Hashing is not encryption

1
Hashing is not encryption

In a job interview years ago, the interviewer asked me to explain the difference between encryption, encoding, and hashing. At the time I was working for a company that specialized in encryption, so I took knowing the difference for granted.

It wasn’t until much later that I understood how easily most folks can confuse the three topics for one another. Let’s take a look at each in turn.

Encoding

Encoding is the practice of taking data in one format and converting it to another. There are no secrets involved – the specifications for each format are public, well-documented, and easily implemented everywhere.

The content of this article is rendered in your browser as either ASCII or UTF-8. What that means is the ones and zeros representing are interpreted in a specific way that converts them into English characters.

The text “Hi, folks!” is nothing more than ones and zeros, interpreted as ASCII and converted into readable text. You could just as easily encode this data as hex, which would instead be the string “48 69 2C 20 66 6F 6C 6B 73 21.”
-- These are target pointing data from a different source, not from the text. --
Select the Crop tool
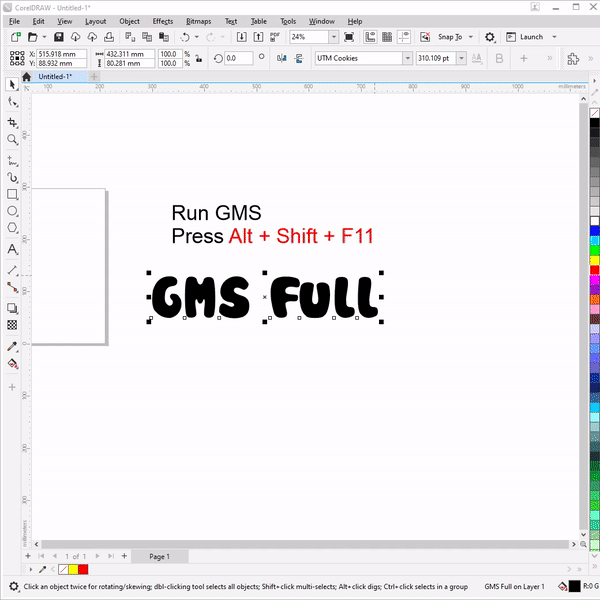 click(x=12, y=121)
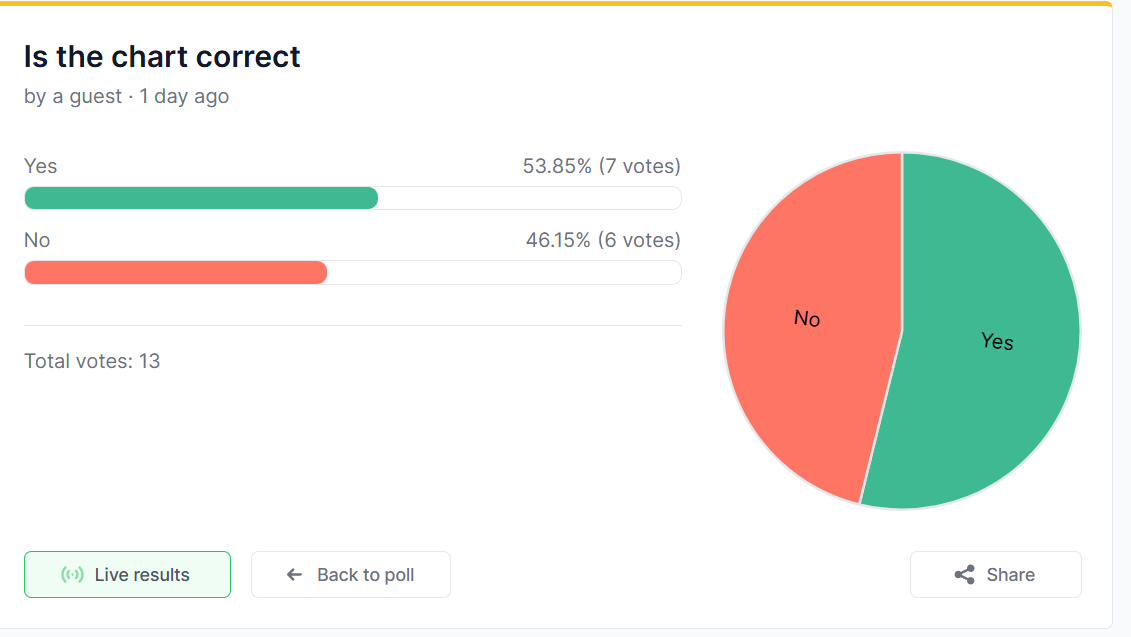Click the broadcast icon beside Live results
Image resolution: width=1131 pixels, height=637 pixels.
[x=72, y=575]
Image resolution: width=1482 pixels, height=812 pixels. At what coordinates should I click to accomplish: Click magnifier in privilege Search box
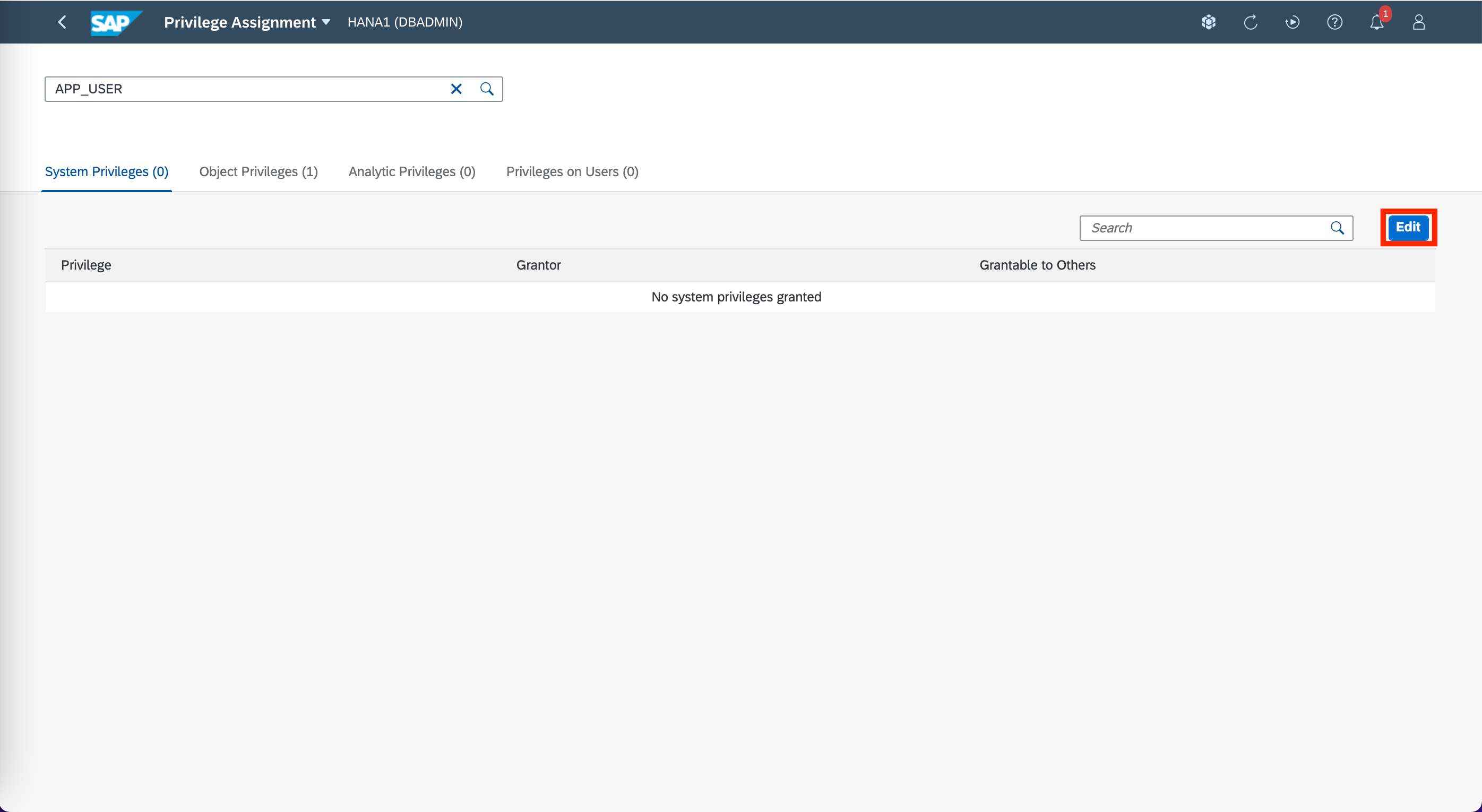[x=1337, y=228]
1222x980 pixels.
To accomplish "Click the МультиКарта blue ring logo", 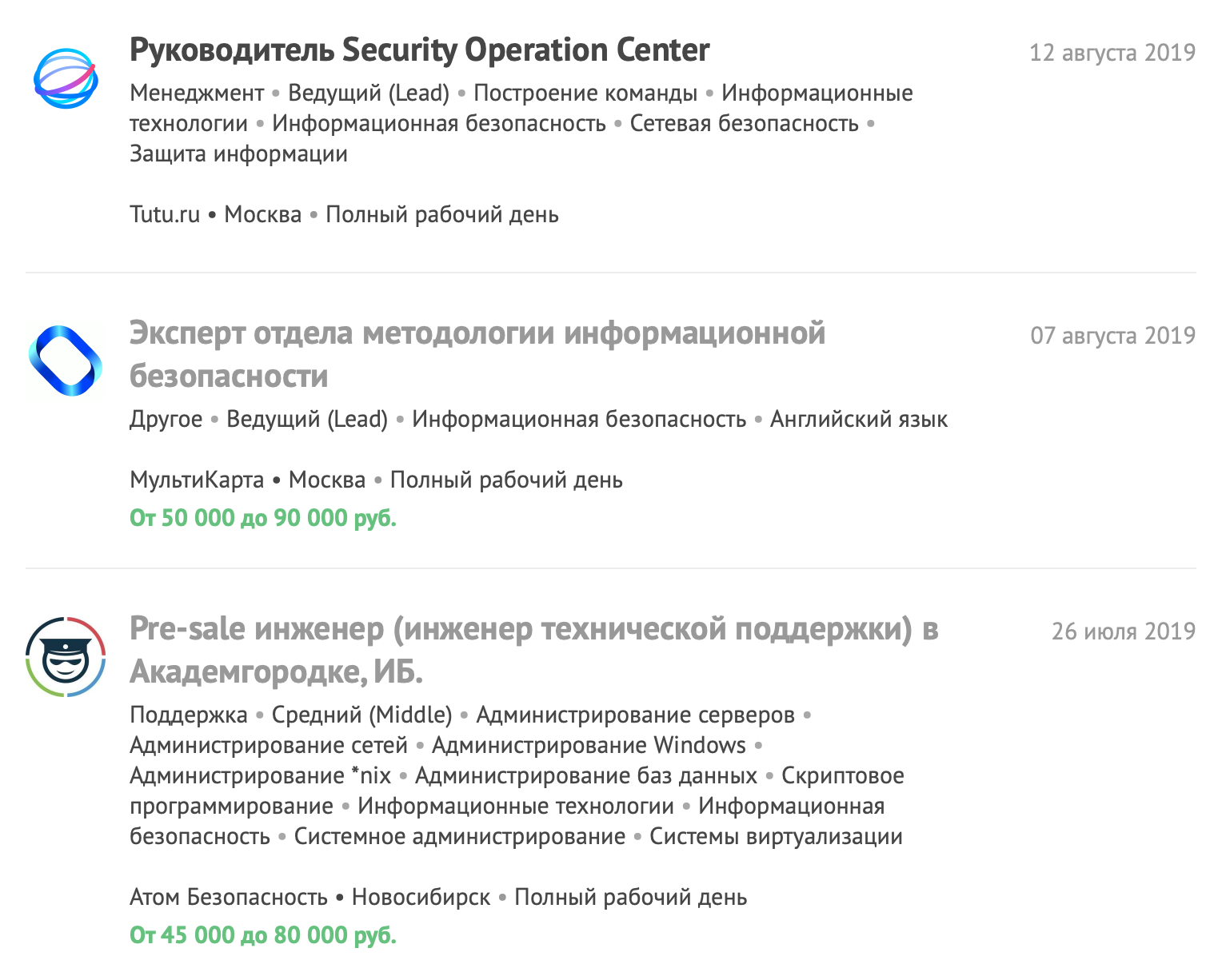I will [66, 361].
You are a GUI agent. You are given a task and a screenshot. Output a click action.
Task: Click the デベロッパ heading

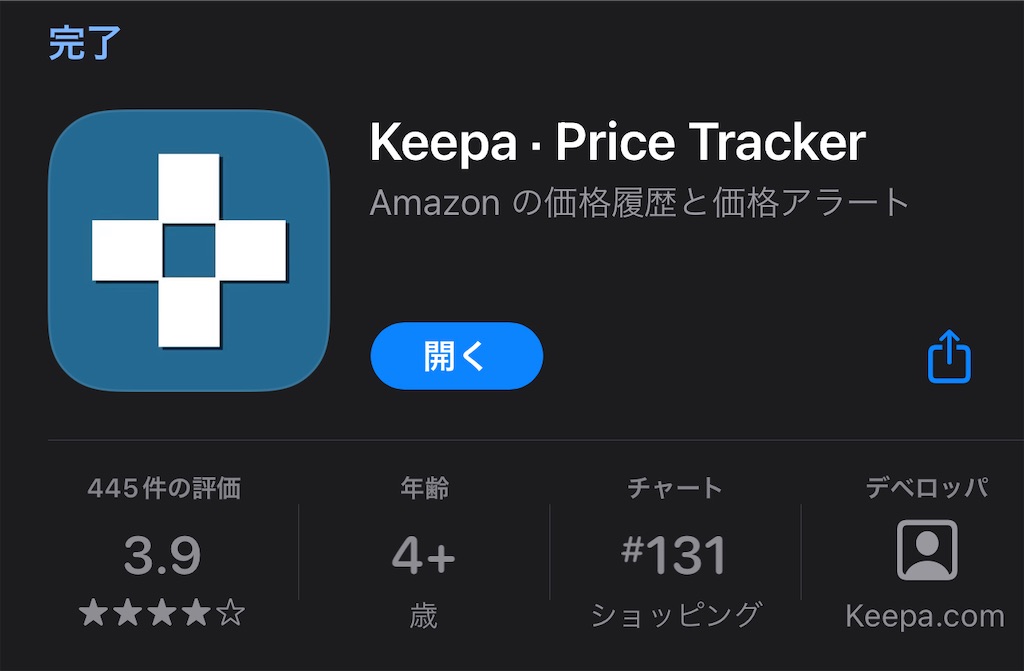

These are completely interchangeable. There’s nothing special or magic about encoding, it’s merely a way to interpret and present the underlying, raw data.

Encryption

With encryption, everything changes. Encryption requires a secret (a key, password, or passphrase) that is used to convert usable data into something indistinguishable from random noise. Given an encrypted message, you can only decrypt it if you have the original secret.

Unlike with encoding, an encrypted message, like the base64-encoded text “lqNBja38qFHnITloKNzdVg==,” is entirely useless. There is no way you can get from an encrypted message back to the plain text original, even if you know the algorithm used, without the password.

If, however, you know this message used AES for encryption. And you know it used “thisisasecret” as the password. Then you can properly decrypt the message and read “Hi, folks!” yet again.

Hashing

Anyone who’s spent any period of time working with encryption has likely used a hashing algorithm as well. Hashes look somewhat like encrypted messages. The underlying algorithms take a piece of plain text and convert it (with or without a key) into something indistinguishable from random noise.

Unlike encryption, there is no way back from a hash.

These algorithms are one-way. Even if you know the algorithm and any secret keys involved, there is no way to un-hash a string. It’s an entirely destructive operation.

Remembering the difference

The easiest way to remember how these topics differ is with a simple mental model.

Encoding is a way of translating between different formats. Like converting a Spanish recipe for cake into English.

Encryption is a way of protecting data behind a secret. Like sealing a box of chocolate in a locked safe so your kids don’t find it.

Hashing is a way of permanently converting from one recognizable thing to something uniform and simple. Like grinding a cow into a hamburger – you can always make a burger, but you can never put the cow back together again.

These are rough analogies, but they should help the next time you’re faced with the same interview question.

Join the pack! Join 8000+ others registered users, and get chat, make groups, post updates and make friends around the world!
www.knowasiak.com/register/
Read More

Leave a Reply

2 thoughts on “Hashing is not encryption

  1. Aditya avatar

    I guess the other difference between encryption and hashing is that a hash function need not be one-to-one. Many inputs can result in the same hash, though hopefully it's hard to find collisions.

    So a hash function is allowed to destroy information, whereas it's pretty important that an encryption algorithm doesn't!

  2. Aditya avatar

    A cryptographic hash function H can be used for encryption though, by mimicking a one-time pad: Pick a random integer k, concatenate it with a secret s, hash the result obtaining H(s•k), XOR this with the plaintext yielding the ciphertext C and send the pair (k,C). Pick another integer if you need to encrypt more data.

    Decryption proceeds in the same way, mutatis mutandis. This is the basic idea behind one of the best currently used ciphers, ChaCha20: It builds on a hash function.

    From a regulatory and legal perspective, this means that if you want to ban strong encryption, you must ban cryptographic hash functions.